As a sort of orientation, I go to Hallmark's Visitors Center, where I am first shown a short documentary film, "Coming From the Heart," which chronicles five days in the life of employees attending a creativity seminar at Hallmark's corporate retreat in rural Missouri. The film's narrator effuses, "This is where the story begins. It's about people who touch lives. It's about a company that keeps looking as far as the heart can see. A company that would be judged not by its gains, but by its gifts. Not by its pride, but by its compassion. Not by its might, but by its gentle humor, and grace. Not by what it is, but what it means ...

"What is it about the communications of our lives, of our feelings, that we wind up keeping them on a bureau, a mantel, a shelf ...

"These are the moments of our lives. These are the people we have to tell now, not later but now, how we really feel. Because if we don't tell them now, they may never know ... "

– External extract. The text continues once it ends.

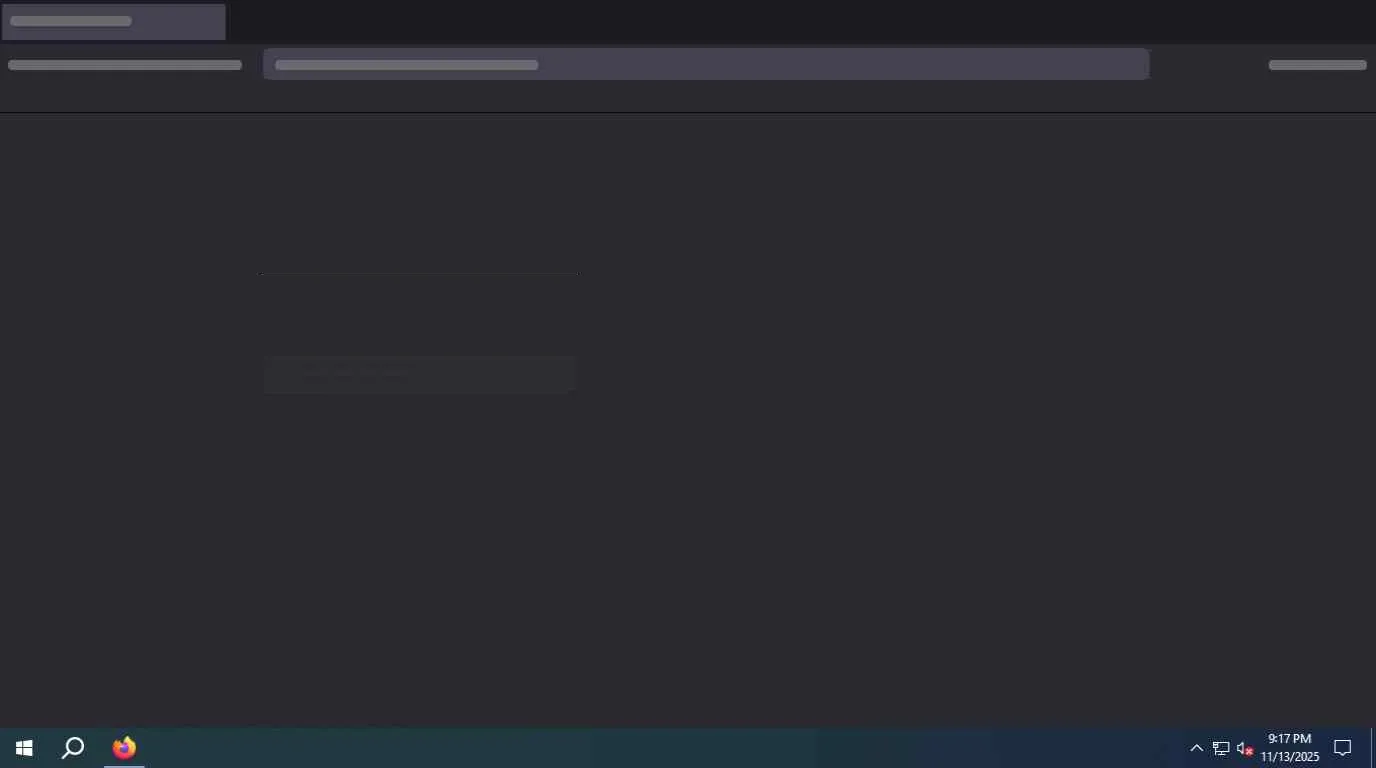
Task: Expand the hidden tray icons chevron
Action: [1196, 748]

And finally: "If we can continue our days searching for, and discovering ways to communicate who we are, and how we really feel, we can lie down, however late, and sleep at night knowing that we have cared enough, and we have indeed sent the very best."

My guide for the rest of the tour is Doris Crews, a former elementary school teacher, who sweetly speaks to me as if I were a

second-grader on a school trip. We come to a glass sculpture of a waterfall inscribed with the words "ARTISTRY," "INSPIRATION," "CREATIVITY," "CELEBRATION," "SPIRIT," "EXPRESSION," "EMOTION." "I want you to read the words on the waterfall," Crews says. "And think of them as they pertain to you. Because they're all inside each of us."

The displays in the visitors center tout Hallmark's innovations, including the development of the drugstore card rack and the first greeting card advertisement, in Ladies' Home Journal. There is an homage to the famous "Pansy" friendship card, with its simple drawing of a bunch of purple flowers. Since 1941, 30 million copies of this card have been sold, making it the world's best-selling greeting card. Nearly 255,000 pansy cards are expected to be given nationwide this year. And of course, there is an homage to the famed Hallmark slogan, developed in 1944 -- "When You Care Enough to Send the Very Best."

We linger for a moment by the portrait of Hallmark's legendary founder, Joyce Clyde Hall ("J.C."), who 93 years ago came to Kansas City as an 18-year-old with no money, two boxes full of postcards he would try to sell, and a dream. In the portrait, Hall poses with his prized possession -- a beach landscape painted by Winston Churchill, who gave it to Hall as a gift in 1954. "Mr. Hall was a visionary. He was a risk-taker," Crews says, in an animated whisper, as if she's never told this to anyone but me. According to Hallmark legend, until 1966, when J.C. Hall stepped aside in favor of his son, no greeting card ever made it to market without his "O.K.J.C" imprimatur. Hallmark is still a privately held firm, run by J.C. Hall's grandson, Donald Hall Jr.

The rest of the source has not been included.